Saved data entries
+---+
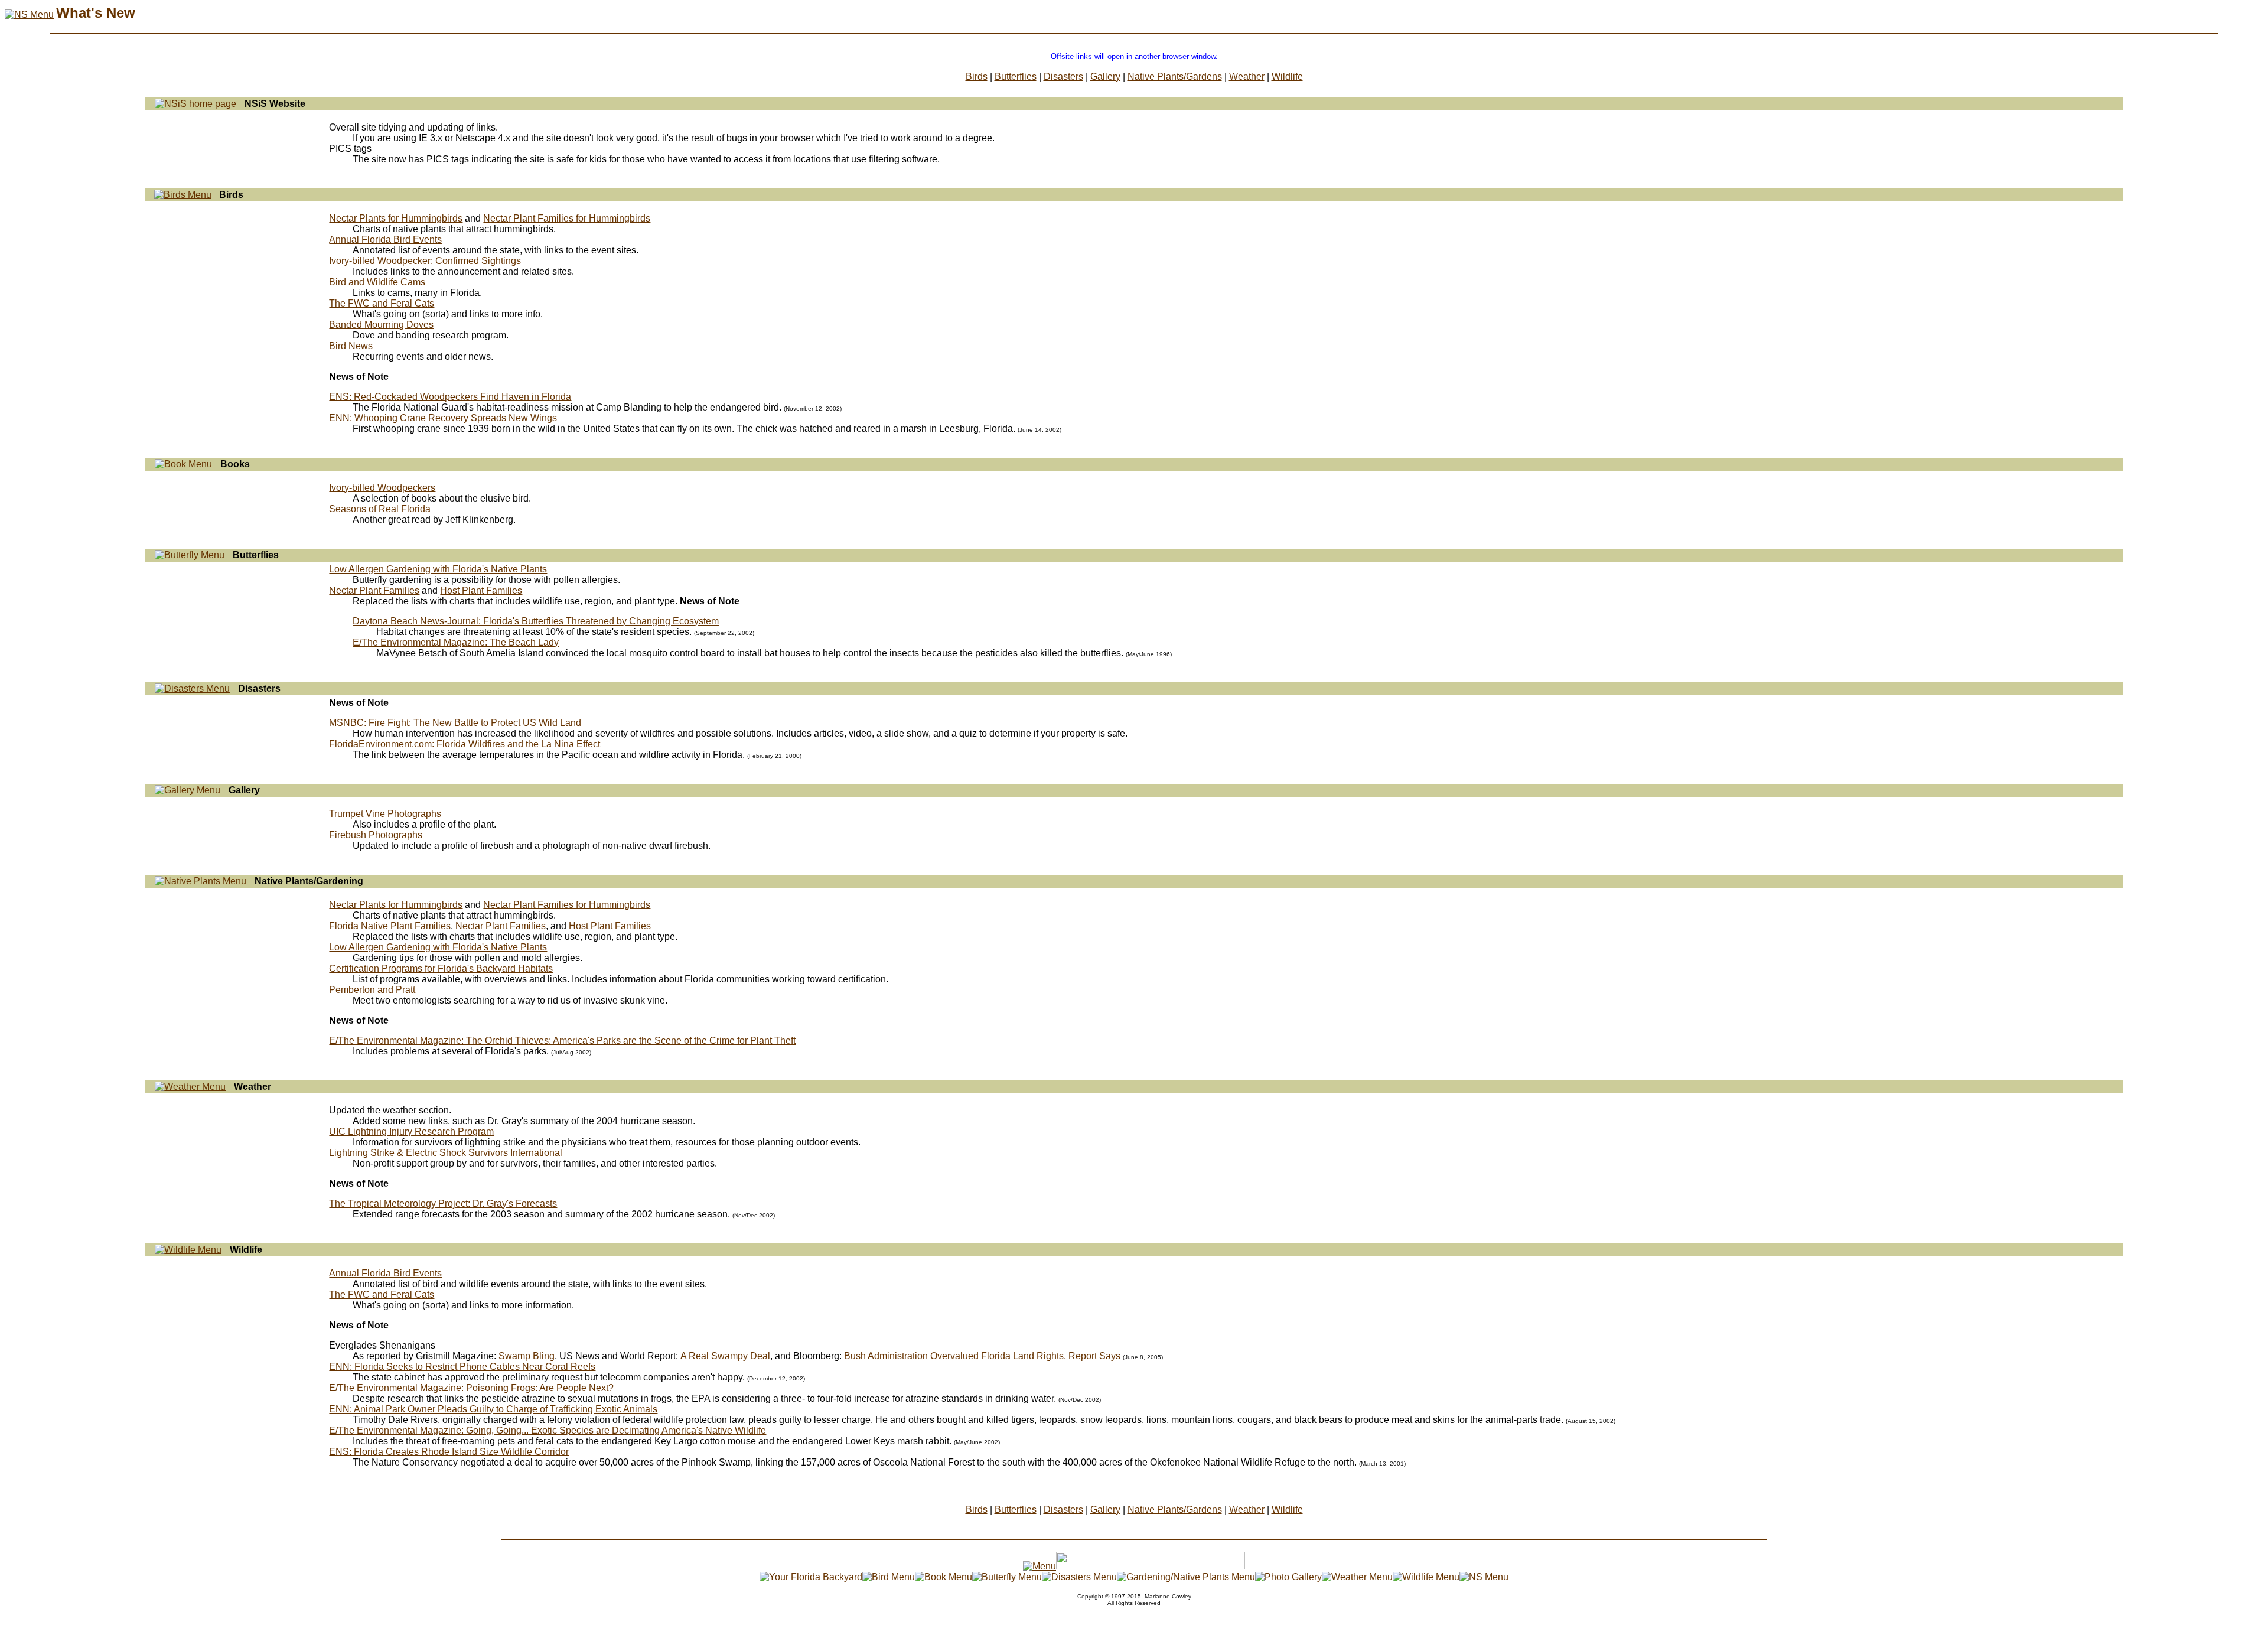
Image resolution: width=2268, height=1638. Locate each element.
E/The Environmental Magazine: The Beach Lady (456, 642)
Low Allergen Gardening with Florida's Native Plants (438, 569)
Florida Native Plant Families (390, 926)
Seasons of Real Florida (380, 509)
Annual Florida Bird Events (385, 240)
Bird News (351, 346)
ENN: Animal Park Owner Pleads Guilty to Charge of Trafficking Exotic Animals (493, 1409)
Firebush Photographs (375, 835)
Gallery (1105, 76)
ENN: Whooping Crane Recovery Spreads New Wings (443, 418)
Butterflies (1016, 76)
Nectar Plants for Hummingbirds (395, 218)
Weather (1247, 76)
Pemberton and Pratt (372, 990)
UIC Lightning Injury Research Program (411, 1131)
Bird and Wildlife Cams (377, 282)
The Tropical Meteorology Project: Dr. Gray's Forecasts (443, 1204)
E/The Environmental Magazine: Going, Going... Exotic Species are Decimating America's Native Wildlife (547, 1430)
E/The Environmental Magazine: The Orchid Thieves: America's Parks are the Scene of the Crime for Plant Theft (562, 1040)
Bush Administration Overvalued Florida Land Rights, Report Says (982, 1356)
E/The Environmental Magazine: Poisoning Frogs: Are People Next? (471, 1388)
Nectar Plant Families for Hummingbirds (566, 218)
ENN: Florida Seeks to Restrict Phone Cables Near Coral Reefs (462, 1367)
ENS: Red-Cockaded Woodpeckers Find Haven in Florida (450, 397)
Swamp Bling (526, 1356)
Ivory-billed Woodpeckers (382, 488)
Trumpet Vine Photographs (385, 814)
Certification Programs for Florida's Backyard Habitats (441, 968)
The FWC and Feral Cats (381, 303)
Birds (977, 76)
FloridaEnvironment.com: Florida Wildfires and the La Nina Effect (464, 744)
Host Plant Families (481, 590)
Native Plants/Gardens (1175, 76)
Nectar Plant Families (374, 590)
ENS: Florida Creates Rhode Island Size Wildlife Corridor (449, 1452)
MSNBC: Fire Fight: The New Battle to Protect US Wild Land (455, 723)
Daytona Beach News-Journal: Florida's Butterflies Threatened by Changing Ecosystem (536, 621)
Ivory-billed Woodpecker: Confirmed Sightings (425, 261)
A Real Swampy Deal (725, 1356)
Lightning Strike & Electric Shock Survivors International (445, 1153)
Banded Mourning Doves (381, 325)
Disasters (1063, 76)
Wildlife (1287, 76)
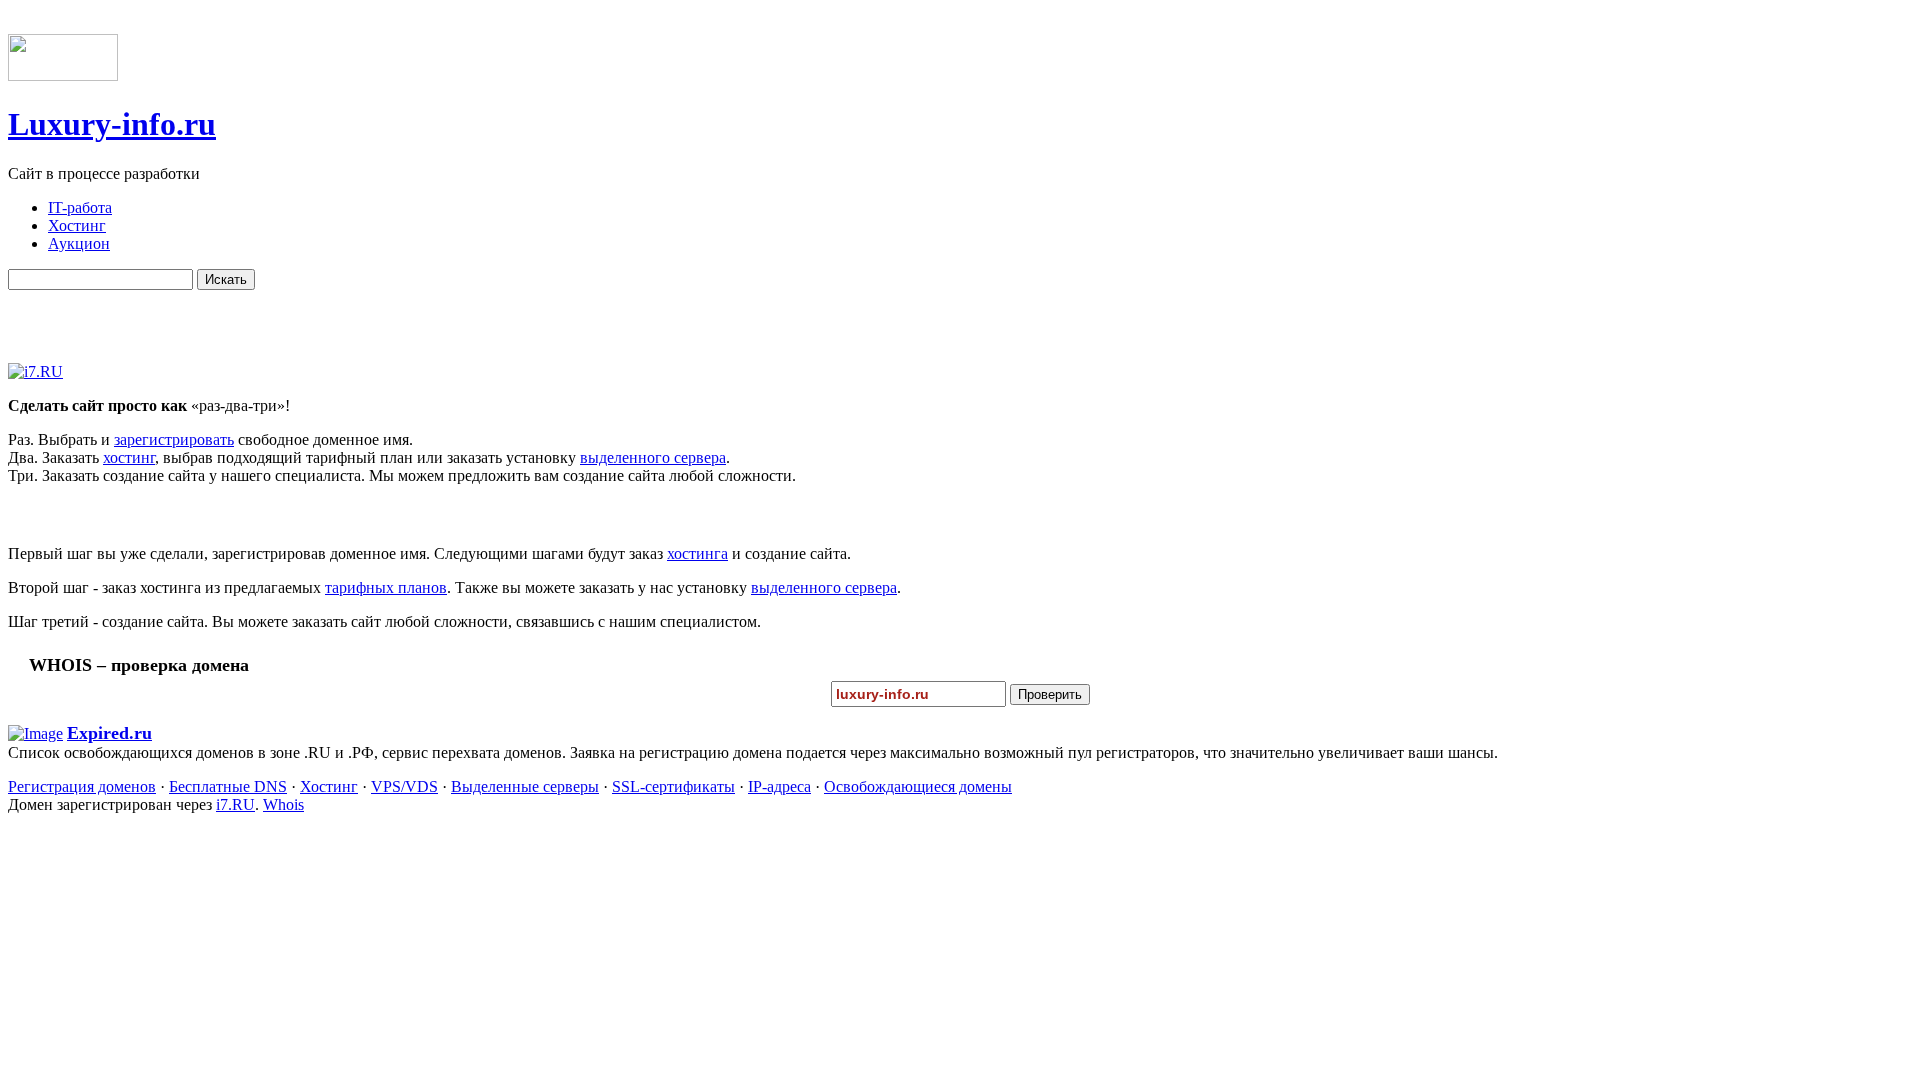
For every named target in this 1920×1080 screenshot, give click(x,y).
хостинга (697, 553)
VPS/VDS (404, 786)
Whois (283, 804)
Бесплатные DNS (228, 786)
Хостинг (329, 786)
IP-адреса (779, 786)
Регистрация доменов (82, 786)
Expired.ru (109, 733)
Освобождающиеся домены (918, 786)
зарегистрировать (174, 439)
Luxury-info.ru (112, 124)
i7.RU (235, 804)
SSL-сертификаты (673, 786)
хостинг (129, 457)
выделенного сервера (653, 457)
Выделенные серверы (525, 786)
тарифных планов (386, 587)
+---+
THE TASK.
In the entries above, find the line with "Освобождающиеся домены (918, 786)", then retype it and every line after it exactly.

RESPONSE.
Освобождающиеся домены (918, 786)
зарегистрировать (174, 439)
Luxury-info.ru (112, 124)
i7.RU (235, 804)
SSL-сертификаты (673, 786)
хостинг (129, 457)
выделенного сервера (653, 457)
Выделенные серверы (525, 786)
тарифных планов (386, 587)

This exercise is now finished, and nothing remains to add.